自古美人都是妖i 提交于 2019-12-03 04:31:21
Shafik Yaghmour

This is not being stripped out by the the pre-procesor, &* just ends up being equivalent to the pointer itself, we can see this by going to draft C99 standard 6.5.3.2 Address and indirection operators paragraph 4 which says:

The unary * operator denotes indirection. If the operand points to a function, the result is a function designator; if it points to an object, the result is an lvalue designating the object. If the operand has type ‘‘pointer to type’’, the result has type ‘‘type’’. If an invalid value has been assigned to the pointer, the behavior of the unary * operator is undefined.87)

and footnote 87 says:

Thus, &*E is equivalent to E (even if E is a null pointer),[...]

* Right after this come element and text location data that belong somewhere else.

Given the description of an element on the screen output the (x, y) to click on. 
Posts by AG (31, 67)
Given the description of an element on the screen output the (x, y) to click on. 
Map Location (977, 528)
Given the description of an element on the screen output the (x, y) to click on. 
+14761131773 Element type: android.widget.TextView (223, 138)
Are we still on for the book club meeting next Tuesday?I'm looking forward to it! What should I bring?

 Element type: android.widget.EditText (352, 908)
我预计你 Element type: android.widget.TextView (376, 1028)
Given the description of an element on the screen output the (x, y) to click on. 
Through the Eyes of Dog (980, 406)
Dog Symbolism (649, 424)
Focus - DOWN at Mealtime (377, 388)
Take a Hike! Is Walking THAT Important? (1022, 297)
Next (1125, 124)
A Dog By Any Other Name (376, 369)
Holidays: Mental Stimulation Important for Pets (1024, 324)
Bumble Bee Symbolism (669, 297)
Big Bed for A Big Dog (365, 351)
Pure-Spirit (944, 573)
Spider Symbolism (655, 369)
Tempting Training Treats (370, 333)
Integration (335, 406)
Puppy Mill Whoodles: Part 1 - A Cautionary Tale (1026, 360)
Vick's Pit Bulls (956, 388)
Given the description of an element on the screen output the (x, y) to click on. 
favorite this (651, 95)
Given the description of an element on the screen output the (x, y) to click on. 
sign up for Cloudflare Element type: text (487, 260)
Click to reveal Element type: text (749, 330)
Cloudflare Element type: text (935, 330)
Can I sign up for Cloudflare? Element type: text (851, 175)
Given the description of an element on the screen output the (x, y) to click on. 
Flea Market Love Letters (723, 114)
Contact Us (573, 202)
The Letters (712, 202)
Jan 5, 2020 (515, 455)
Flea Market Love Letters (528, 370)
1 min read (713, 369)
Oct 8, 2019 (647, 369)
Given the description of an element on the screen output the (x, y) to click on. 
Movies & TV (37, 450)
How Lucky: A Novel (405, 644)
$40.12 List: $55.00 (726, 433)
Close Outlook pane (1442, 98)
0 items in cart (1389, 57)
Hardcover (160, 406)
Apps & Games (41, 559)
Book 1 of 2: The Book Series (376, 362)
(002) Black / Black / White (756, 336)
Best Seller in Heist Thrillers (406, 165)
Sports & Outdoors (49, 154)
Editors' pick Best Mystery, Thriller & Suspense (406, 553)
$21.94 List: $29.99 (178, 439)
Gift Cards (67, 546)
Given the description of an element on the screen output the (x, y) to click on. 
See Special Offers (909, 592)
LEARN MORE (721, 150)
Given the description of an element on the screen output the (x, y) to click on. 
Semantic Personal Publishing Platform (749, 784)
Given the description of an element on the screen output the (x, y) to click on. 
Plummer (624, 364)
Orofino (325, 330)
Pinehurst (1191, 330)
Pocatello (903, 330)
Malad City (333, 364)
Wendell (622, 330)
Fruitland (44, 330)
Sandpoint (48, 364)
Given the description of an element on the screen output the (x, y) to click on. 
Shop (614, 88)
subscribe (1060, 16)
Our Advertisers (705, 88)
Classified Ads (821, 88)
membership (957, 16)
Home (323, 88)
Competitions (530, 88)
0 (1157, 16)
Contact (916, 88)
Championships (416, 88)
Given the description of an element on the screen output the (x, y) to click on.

and paragraph 3 says (emphasis mine):

The unary & operator yields the address of its operand. If the operand has type ‘‘type’’, the result has type ‘‘pointer to type’’. If the operand is the result of a unary * operator, neither that operator nor the & operator is evaluated and the result is as if both were omitted, except that the constraints on the operators still apply and the result is not an lvalue.

Update

It is probably worth it to note that for gcc and clang you can view the results of pre-processing by using the -E flag(see it live) and in Visual Studio /EP(see it live).

Also, worth noting that as MSalters said in his comment just having the two tokens &* is not sufficient to understand the context, as his example shows:

int *p, *q ;
int foo = *p & *q ;

So just removing &* would not even be possible during the pre-processing stage since you would not have sufficient information available to determine whether & was the address of operator or bitwise and operator.

The preprocessor does not elide &*. However, the C 2011 standard says in 6.5.3.2 3, about &:

If the operand [of &] is the result of a unary * operator, neither that operator nor the & operator is evaluated and the result is as if both were omitted, except that the constraints on the operators still apply and the result is not an lvalue.

As required by the constraints mentioned above, the operand of * must have pointer type. Thus, &*3 is not changed to 3 by this clause; it violates the constraints because 3 does not have pointer type. Additionally, &*x is not quite changed to x, since the result is not an lvalue. For example, this is not allowed:

int a, *x;
x   = &a; // Normal, allowed.
&*x = &a; // Not allowed; `&*x` does not became exactly the same as `x`.